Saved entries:
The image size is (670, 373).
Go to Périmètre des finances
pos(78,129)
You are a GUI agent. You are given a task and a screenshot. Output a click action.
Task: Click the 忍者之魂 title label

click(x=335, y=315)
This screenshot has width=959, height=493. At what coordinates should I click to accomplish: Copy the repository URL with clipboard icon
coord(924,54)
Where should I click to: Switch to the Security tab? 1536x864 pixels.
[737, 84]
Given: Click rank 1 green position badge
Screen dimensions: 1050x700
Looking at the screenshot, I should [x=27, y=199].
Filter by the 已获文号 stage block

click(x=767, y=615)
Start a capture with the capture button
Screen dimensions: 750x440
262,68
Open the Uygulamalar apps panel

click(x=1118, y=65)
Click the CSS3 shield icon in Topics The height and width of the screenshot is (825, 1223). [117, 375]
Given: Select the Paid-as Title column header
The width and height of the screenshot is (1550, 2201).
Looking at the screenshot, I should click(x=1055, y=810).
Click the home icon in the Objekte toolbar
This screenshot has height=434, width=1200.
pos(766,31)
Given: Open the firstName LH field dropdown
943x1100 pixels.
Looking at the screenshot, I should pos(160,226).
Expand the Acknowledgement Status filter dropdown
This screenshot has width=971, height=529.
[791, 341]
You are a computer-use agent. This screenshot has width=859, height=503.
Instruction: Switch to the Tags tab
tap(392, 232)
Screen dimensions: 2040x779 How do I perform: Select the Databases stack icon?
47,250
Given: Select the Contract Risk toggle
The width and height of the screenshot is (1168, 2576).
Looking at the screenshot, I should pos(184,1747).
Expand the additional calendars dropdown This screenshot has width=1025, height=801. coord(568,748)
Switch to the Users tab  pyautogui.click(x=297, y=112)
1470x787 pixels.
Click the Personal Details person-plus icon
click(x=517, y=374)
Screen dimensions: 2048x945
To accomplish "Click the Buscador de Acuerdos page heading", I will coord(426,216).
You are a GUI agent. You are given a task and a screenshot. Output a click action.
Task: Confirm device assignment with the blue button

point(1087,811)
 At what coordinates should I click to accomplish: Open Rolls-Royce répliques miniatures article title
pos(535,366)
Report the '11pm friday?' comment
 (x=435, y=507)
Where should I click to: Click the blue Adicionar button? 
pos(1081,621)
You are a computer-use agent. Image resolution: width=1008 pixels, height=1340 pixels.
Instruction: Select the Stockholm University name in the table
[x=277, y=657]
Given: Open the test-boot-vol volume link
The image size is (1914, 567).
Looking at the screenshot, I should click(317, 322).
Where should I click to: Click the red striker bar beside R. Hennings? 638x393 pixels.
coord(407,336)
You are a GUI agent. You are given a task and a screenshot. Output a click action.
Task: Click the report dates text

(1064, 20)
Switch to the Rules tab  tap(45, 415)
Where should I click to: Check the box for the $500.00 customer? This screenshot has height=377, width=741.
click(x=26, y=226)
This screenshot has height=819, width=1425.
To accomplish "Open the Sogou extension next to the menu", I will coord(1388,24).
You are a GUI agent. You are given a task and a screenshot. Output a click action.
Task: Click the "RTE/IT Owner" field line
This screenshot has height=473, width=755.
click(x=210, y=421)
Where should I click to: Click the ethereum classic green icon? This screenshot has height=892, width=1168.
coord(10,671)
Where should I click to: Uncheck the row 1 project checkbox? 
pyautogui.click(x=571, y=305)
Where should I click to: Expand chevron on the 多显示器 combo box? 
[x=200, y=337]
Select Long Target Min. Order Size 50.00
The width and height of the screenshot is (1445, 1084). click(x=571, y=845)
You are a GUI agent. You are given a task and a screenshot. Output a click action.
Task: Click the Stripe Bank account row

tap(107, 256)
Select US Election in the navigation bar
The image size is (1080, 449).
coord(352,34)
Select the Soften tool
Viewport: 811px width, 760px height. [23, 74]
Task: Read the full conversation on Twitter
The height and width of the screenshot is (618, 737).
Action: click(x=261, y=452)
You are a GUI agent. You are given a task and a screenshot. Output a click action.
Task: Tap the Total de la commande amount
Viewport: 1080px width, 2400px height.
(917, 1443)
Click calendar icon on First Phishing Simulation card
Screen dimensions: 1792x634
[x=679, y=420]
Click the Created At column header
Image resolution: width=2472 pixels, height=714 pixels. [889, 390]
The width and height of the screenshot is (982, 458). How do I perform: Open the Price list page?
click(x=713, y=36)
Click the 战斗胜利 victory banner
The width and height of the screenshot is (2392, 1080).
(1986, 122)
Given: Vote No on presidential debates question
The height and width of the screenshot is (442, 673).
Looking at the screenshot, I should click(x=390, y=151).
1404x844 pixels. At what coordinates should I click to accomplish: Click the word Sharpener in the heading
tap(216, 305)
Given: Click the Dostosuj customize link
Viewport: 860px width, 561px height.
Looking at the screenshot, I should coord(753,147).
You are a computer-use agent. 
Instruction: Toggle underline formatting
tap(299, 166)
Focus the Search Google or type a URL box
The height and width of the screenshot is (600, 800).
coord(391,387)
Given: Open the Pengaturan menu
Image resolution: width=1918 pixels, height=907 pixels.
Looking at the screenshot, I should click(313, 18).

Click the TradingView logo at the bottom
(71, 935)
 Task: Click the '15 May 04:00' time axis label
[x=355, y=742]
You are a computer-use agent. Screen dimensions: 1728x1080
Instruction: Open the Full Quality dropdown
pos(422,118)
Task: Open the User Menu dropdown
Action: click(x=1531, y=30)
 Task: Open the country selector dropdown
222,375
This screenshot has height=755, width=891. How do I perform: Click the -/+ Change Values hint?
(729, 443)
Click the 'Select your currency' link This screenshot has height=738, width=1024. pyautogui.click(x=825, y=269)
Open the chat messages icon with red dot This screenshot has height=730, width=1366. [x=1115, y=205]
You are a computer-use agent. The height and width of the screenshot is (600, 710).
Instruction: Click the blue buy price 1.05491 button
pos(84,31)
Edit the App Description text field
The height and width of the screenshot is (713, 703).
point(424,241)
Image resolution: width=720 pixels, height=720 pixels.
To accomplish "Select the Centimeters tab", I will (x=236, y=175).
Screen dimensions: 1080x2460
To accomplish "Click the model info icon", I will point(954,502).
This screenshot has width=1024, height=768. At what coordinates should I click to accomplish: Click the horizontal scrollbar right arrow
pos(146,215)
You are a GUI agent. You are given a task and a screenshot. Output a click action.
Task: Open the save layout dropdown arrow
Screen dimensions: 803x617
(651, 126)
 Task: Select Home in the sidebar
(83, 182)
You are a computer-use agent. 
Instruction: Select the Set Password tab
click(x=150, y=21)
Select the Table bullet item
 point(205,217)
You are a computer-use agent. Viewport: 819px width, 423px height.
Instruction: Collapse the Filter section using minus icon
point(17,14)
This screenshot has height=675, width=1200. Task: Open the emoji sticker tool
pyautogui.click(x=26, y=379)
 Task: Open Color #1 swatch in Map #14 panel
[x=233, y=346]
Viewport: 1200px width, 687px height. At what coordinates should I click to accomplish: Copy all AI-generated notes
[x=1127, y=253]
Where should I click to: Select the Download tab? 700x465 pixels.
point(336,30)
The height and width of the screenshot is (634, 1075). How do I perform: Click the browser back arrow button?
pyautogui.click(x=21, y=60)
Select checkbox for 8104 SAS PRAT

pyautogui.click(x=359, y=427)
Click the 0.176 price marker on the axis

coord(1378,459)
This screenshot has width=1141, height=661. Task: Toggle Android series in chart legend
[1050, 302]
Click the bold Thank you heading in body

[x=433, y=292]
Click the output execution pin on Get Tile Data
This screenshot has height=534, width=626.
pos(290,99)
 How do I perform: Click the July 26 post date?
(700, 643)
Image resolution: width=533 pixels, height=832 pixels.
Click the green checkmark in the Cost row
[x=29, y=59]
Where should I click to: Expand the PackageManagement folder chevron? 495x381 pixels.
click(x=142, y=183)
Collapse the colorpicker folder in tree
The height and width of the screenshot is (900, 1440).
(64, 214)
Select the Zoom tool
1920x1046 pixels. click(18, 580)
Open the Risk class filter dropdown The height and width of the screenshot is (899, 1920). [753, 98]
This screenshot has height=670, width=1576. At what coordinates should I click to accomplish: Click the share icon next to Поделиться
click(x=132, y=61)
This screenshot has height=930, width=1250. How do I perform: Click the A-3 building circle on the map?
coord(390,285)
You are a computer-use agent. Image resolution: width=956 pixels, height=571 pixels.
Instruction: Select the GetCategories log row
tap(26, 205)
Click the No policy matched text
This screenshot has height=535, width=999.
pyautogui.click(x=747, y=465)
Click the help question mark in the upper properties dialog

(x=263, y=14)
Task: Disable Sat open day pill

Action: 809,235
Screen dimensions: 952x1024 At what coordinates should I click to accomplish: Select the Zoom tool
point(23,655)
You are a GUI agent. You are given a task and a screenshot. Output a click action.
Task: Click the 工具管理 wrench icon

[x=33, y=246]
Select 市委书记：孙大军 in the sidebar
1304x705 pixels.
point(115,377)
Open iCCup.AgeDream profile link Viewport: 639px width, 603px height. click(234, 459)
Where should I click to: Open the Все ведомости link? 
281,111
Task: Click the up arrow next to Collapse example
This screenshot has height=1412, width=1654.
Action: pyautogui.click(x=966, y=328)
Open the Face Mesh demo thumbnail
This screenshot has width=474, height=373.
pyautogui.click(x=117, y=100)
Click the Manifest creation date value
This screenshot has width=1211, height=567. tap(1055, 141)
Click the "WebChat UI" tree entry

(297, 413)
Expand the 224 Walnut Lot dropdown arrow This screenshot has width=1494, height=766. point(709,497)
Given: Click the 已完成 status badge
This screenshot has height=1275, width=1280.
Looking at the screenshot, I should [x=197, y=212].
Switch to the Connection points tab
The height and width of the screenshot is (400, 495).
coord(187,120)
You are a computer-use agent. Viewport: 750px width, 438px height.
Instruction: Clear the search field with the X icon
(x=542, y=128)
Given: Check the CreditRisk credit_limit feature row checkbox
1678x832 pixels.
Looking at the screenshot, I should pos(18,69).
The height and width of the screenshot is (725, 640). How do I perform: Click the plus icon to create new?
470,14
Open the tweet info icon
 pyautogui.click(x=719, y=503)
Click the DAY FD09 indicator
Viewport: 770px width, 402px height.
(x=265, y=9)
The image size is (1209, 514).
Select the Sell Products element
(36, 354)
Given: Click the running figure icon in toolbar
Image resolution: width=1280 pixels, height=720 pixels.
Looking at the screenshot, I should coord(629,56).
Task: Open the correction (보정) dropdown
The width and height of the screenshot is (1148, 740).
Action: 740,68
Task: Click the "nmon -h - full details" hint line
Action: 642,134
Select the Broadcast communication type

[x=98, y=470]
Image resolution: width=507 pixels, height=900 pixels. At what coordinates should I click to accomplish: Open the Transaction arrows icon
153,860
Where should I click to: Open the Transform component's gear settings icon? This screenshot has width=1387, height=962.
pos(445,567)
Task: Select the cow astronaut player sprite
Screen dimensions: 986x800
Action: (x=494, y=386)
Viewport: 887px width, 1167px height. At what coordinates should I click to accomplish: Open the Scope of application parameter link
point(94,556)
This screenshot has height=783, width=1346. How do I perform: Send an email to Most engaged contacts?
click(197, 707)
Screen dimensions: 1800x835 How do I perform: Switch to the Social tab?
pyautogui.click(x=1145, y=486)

Aim of the task =>
Up to and including the line with "Screen dimensions: 2048x945", write out the records above exactly, starting from their first line.

Response to the task =>
The image size is (670, 373).
Go to Périmètre des finances
pos(78,129)
You are a GUI agent. You are given a task and a screenshot. Output a click action.
Task: Click the 忍者之魂 title label

click(x=335, y=315)
This screenshot has width=959, height=493. At what coordinates should I click to accomplish: Copy the repository URL with clipboard icon
coord(924,54)
Where should I click to: Switch to the Security tab? 1536x864 pixels.
[737, 84]
Given: Click rank 1 green position badge
Screen dimensions: 1050x700
Looking at the screenshot, I should [x=27, y=199].
Filter by the 已获文号 stage block

click(x=767, y=615)
Start a capture with the capture button
Screen dimensions: 750x440
262,68
Open the Uygulamalar apps panel

click(x=1118, y=65)
Click the CSS3 shield icon in Topics The height and width of the screenshot is (825, 1223). [117, 375]
Given: Select the Paid-as Title column header
The width and height of the screenshot is (1550, 2201).
Looking at the screenshot, I should click(x=1055, y=810).
Click the home icon in the Objekte toolbar
This screenshot has height=434, width=1200.
pos(766,31)
Given: Open the firstName LH field dropdown
943x1100 pixels.
Looking at the screenshot, I should pos(160,226).
Expand the Acknowledgement Status filter dropdown
This screenshot has width=971, height=529.
[791, 341]
You are a computer-use agent. This screenshot has width=859, height=503.
Instruction: Switch to the Tags tab
tap(392, 232)
Screen dimensions: 2040x779 How do I perform: Select the Databases stack icon?
47,250
Given: Select the Contract Risk toggle
The width and height of the screenshot is (1168, 2576).
Looking at the screenshot, I should pos(184,1747).
Expand the additional calendars dropdown This screenshot has width=1025, height=801. coord(568,748)
Switch to the Users tab  pyautogui.click(x=297, y=112)
1470x787 pixels.
Click the Personal Details person-plus icon
click(x=517, y=374)
Screen dimensions: 2048x945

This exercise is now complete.